Questions:
A. Answer these questions using the court decision on Kevin M. Barber's appeal:
(i) Which trial court is the appeal from?
(ii) Which judge wrote the memorandum decision?
(iii) What does the court do with the ruling being appealed?
B. Continue the court decision on Kevin M. Barber's appeal from the point where it stops.

-------- Text segment --------

Pursuant to Ind. Appellate Rule 65(D), this
Memorandum Decision shall not be
regarded as precedent or cited before any Jun 10 2014, 9:16 am
court except for the purpose of establishing
the defense of res judicata, collateral
estoppel, or the law of the case.
APPELLANT PRO SE: ATTORNEYS FOR APPELLEE:
KEVIN M. BARBER GREGORY F. ZOELLER
New Castle, Indiana Attorney General of Indiana
MICHAEL GENE WORDEN
Deputy Attorney General
Indianapolis, Indiana
IN THE
COURT OF APPEALS OF INDIANA
KEVIN M. BARBER, )
)
Appellant-Defendant, )
)
vs. ) No. 53A01-1310-CR-464
)
STATE OF INDIANA, )
)
Appellee-Plaintiff. )
APPEAL FROM THE MONROE CIRCUIT COURT
The Honorable Marc R. Kellams, Judge
Cause No. 53C02-1208-FC-788
June 10, 2014
MEMORANDUM DECISION - NOT FOR PUBLICATION
KIRSCH, Judge
Kevin M. Barber appeals from the denial of his motion to correct erroneous sentence
contending that the trial court erred by denying his motion and that his sentence is
inappropriate. Concluding that Barber failed to establish that his sentence is erroneous on
its face and that he has waived his challenge of the appropriateness of his sentence, we
affirm.

-------- Listed records --------

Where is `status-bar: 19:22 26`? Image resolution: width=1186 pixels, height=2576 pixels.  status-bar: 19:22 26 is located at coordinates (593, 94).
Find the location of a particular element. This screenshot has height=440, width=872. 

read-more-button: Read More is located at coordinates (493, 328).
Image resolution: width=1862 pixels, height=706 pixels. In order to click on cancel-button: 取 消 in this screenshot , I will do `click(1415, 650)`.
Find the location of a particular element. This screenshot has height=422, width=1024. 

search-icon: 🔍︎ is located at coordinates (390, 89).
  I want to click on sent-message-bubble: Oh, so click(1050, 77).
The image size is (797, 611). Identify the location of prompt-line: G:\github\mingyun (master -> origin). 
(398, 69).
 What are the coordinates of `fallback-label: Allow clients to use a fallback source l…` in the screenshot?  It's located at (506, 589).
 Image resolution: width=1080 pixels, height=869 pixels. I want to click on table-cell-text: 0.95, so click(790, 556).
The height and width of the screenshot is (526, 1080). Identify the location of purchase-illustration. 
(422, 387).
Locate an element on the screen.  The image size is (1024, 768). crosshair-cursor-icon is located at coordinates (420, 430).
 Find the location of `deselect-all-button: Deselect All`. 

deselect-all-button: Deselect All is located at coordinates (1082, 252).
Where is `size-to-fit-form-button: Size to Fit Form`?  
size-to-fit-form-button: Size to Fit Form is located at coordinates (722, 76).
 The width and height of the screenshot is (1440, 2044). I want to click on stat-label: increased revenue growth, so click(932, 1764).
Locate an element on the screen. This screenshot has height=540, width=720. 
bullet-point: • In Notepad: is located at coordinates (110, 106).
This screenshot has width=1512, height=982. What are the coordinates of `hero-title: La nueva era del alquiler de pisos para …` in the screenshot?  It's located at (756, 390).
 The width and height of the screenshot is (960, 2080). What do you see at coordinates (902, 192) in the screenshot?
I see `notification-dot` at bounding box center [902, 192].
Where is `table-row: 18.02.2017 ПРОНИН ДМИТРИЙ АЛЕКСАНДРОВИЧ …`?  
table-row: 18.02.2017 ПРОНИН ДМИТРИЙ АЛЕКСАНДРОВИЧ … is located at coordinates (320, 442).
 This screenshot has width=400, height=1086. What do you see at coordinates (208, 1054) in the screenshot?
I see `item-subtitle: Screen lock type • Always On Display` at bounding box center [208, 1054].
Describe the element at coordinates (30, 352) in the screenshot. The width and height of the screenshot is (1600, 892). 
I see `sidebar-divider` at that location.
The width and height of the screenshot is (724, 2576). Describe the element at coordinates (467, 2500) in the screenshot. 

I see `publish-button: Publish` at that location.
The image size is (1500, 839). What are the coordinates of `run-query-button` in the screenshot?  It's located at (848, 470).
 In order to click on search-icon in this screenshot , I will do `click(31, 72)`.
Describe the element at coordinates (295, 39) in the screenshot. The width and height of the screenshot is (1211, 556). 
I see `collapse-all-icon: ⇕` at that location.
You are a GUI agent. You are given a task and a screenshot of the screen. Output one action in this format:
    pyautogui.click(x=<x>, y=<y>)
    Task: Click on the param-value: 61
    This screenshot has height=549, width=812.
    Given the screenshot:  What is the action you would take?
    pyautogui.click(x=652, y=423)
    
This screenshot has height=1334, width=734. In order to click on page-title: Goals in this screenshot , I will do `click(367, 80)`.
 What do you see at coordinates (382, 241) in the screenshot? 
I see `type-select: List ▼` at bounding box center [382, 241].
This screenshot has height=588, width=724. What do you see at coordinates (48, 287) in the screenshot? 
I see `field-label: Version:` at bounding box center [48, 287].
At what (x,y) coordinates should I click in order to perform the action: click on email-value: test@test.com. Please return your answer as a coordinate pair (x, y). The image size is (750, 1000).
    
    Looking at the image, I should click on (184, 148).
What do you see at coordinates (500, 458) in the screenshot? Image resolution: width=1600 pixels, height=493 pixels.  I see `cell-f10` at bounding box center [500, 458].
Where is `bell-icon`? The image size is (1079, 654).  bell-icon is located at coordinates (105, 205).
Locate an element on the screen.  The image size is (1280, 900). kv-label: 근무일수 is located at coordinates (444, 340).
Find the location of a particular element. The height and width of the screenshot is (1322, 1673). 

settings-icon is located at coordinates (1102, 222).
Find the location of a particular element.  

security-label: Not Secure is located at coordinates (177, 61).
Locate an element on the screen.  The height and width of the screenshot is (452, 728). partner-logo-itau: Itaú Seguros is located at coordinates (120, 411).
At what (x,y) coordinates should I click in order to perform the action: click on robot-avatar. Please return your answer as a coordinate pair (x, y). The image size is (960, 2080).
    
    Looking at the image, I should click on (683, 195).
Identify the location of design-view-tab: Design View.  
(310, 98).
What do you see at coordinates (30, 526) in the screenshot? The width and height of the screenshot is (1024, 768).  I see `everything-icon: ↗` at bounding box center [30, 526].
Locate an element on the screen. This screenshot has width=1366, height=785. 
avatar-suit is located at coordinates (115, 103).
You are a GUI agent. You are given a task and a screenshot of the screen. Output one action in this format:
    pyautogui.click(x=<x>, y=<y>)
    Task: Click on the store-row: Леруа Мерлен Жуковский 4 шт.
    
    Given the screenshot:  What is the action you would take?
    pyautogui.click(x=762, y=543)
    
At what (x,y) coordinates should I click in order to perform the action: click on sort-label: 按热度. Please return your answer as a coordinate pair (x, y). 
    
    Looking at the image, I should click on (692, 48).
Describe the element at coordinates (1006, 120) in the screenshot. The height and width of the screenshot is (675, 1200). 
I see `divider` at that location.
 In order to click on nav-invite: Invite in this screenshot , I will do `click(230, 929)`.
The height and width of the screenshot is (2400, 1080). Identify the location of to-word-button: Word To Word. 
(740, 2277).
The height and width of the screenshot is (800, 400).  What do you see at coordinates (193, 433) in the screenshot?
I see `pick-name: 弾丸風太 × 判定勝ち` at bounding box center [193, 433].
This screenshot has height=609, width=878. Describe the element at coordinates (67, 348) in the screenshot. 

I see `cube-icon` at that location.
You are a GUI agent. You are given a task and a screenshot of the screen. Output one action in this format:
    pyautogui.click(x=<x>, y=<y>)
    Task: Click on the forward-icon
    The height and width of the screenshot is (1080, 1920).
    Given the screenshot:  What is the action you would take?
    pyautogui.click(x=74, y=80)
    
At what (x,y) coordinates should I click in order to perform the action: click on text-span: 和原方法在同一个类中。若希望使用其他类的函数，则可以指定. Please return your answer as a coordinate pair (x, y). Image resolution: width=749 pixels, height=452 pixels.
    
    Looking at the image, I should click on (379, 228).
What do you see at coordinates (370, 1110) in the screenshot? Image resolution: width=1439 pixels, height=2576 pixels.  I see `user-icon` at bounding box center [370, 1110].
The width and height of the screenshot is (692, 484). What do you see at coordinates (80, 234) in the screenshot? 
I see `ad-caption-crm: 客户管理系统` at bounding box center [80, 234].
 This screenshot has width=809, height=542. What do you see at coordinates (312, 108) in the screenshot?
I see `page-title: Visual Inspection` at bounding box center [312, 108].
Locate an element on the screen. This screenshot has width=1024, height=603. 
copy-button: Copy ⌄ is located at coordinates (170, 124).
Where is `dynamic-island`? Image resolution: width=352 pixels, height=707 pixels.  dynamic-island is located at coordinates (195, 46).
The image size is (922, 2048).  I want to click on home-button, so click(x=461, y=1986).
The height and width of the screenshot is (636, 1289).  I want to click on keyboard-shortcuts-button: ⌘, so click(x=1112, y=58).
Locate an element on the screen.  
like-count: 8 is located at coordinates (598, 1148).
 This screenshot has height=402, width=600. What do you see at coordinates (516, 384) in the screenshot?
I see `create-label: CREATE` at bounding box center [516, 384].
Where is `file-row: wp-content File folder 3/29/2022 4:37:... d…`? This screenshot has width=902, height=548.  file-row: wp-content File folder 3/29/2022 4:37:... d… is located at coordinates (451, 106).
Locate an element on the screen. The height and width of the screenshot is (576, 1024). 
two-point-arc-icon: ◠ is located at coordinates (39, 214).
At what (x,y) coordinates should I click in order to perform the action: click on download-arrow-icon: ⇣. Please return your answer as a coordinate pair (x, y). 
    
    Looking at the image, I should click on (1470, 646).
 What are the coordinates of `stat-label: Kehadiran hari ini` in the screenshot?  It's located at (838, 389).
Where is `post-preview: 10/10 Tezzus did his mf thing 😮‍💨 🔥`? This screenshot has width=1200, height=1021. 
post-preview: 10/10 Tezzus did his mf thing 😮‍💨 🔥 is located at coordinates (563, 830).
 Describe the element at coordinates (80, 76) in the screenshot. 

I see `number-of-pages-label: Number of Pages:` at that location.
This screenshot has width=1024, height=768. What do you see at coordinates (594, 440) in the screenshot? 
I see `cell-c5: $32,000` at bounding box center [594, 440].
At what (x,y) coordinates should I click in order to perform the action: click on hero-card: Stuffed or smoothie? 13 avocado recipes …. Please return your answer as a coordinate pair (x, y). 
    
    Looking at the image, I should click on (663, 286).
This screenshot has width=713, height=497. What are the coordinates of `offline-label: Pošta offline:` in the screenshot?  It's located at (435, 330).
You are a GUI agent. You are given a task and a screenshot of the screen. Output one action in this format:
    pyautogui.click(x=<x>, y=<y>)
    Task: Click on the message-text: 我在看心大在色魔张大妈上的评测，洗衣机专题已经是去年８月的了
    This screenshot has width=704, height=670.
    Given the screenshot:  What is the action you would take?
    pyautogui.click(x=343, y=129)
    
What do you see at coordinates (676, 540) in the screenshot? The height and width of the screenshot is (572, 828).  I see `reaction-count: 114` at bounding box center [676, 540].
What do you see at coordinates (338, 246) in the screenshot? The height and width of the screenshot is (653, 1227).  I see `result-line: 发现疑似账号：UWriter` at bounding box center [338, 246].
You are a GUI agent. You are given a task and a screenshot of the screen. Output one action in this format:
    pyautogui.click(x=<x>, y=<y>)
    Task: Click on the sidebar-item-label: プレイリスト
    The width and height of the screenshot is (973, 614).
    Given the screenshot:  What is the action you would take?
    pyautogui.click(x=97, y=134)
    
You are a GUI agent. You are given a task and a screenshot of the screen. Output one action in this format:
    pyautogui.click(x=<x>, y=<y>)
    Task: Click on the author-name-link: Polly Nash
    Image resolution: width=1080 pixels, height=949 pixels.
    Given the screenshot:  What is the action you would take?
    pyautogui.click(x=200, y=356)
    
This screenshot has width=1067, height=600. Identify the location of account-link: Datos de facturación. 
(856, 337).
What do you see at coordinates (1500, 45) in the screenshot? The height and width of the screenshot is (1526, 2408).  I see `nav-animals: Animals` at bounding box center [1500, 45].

--------

Replies:
A.
(i) The Monroe Circuit Court.
(ii) Judge Kirsch.
(iii) It affirms it.

B.
FACTS AND PROCEDURAL HISTORY
Barber pleaded guilty to one count of child molesting as a Class C felony (“Count
I”), one count of performing sexual conduct in the presence of a minor as a Class D felony
(“Count II”), and one count of dissemination of matter harmful to minors as a Class D
felony (“Count III”). The trial court sentenced Barber to eight years imprisonment in the
Indiana Department of Correction for his conviction under Count I, two years suspended
to probation for his conviction under Count II, and two years suspended to probation for
his conviction under Count III. The trial court ordered the sentence for Count I to run
consecutively to Count II and Count III, which were to be served concurrently.
On August 1, 2013, Barber filed a petition for permission to file a belated notice of
appeal. The trial court denied Barber’s petition on August 5, 2013, noting that Barber
“entered pleas of guilty and was sentenced pursuant to a Plea and Sentencing Agreement
and thereby waived his right to appeal.” Appellant’s App. at 12. Barber did not appeal the
trial court’s denial of his petition.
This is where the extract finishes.